The Sense of Wonder

by Steven Marlowe

Public Domain

Science Fiction Story: When nobody aboard ship remembers where it's going, how can they tell when it has arrived?

Tags: Science Fiction   Novel-Classic  

Every day for a week now, Rikud had come to the viewport to watch the great changeless sweep of space. He could not quite explain the feelings within him; they were so alien, so unnatural. But ever since the engines somewhere in the rear of the world had changed their tone, from the steady whining Rikud had heard all twenty-five years of his life, to the sullen roar that came to his ears now, the feelings had grown.

If anyone else had noticed the change, he failed to mention it. This disturbed Rikud, although he could not tell why. And, because he had realized this odd difference in himself, he kept it locked up inside him.

Today, space looked somehow different. The stars--it was a meaningless concept to Rikud, but that was what everyone called the bright pinpoints of light on the black backdrop in the viewport--were not apparent in the speckled profusion Rikud had always known. Instead, there was more of the blackness, and one very bright star set apart by itself in the middle of the viewport.

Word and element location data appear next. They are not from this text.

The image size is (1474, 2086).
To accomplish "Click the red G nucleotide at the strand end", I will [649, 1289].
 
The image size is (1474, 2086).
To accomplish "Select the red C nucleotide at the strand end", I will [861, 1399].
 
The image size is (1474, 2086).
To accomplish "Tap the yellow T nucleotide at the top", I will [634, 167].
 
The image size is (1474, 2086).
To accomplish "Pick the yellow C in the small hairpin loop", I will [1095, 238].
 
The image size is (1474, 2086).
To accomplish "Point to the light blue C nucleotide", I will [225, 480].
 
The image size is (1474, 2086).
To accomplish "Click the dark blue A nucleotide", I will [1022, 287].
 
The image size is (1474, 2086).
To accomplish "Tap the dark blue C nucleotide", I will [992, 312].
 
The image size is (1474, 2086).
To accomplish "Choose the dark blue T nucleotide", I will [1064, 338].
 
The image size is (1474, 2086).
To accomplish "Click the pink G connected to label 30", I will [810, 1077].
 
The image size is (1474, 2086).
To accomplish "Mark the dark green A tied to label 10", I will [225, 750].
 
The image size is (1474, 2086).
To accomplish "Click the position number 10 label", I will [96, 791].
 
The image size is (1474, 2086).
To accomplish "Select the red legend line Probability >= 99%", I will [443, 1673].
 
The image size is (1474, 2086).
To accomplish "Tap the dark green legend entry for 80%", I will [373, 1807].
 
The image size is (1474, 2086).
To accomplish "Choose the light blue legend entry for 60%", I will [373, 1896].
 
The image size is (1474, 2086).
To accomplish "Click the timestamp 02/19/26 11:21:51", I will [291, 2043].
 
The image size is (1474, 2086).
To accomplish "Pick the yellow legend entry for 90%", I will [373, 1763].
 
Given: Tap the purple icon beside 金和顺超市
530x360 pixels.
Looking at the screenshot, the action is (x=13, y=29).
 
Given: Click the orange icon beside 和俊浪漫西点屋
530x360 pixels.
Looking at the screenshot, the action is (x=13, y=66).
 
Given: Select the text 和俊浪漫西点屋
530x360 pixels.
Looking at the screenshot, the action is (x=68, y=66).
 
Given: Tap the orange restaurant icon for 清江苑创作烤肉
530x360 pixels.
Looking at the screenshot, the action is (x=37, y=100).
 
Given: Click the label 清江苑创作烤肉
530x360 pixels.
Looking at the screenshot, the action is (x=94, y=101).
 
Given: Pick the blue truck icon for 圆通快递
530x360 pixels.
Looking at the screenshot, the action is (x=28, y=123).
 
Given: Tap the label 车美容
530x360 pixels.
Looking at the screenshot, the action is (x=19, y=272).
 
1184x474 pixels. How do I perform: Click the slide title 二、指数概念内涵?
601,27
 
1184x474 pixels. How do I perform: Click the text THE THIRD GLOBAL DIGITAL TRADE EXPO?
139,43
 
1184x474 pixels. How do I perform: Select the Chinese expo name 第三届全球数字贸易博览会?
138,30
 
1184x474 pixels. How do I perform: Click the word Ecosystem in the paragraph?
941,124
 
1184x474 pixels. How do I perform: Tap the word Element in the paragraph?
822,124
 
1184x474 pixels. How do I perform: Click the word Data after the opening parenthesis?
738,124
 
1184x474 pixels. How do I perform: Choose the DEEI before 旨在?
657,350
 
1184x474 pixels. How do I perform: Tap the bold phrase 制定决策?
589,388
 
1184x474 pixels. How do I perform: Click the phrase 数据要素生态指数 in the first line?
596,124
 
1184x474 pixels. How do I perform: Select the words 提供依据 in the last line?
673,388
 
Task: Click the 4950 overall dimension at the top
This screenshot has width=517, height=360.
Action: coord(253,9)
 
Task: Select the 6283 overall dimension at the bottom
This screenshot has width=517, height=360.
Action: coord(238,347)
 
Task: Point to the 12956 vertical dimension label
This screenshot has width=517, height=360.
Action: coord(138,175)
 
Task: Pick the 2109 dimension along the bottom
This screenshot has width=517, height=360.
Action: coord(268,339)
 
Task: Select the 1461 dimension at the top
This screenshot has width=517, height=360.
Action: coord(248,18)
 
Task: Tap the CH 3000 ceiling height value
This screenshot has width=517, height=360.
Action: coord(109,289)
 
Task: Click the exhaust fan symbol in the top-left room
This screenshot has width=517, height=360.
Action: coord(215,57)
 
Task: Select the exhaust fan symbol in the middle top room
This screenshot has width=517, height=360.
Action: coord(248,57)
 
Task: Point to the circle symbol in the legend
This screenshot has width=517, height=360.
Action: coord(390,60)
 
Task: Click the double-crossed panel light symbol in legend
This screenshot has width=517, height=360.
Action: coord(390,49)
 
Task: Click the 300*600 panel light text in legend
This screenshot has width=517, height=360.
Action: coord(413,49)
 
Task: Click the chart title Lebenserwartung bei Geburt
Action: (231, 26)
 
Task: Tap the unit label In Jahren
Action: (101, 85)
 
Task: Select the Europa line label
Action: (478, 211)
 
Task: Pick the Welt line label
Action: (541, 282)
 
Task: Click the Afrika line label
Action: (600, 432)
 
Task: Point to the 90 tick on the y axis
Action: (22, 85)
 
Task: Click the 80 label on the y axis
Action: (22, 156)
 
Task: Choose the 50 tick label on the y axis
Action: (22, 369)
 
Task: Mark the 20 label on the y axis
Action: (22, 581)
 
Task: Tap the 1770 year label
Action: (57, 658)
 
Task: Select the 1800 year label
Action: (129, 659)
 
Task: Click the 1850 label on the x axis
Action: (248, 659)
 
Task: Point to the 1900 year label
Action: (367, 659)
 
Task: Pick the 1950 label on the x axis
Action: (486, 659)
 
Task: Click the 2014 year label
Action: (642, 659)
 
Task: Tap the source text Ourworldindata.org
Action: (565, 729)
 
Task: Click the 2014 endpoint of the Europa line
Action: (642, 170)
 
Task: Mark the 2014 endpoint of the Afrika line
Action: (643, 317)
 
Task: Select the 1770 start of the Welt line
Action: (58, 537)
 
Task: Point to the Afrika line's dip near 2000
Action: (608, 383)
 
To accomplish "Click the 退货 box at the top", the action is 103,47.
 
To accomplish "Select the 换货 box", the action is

If he had understood the term, Rikud would have told himself this was odd. His head ached with the half-born thought. It was--it was--what was it?

Someone was clomping up the companionway behind Rikud. He turned and greeted gray-haired old Chuls.

“In five more years,” the older man chided, “you’ll be ready to sire children. And all you can do in the meantime is gaze out at the stars.”

Rikud knew he should be exercising now, or bathing in the rays of the health-lamps. It had never occurred to him that he didn’t feel like it; he just didn’t, without comprehending.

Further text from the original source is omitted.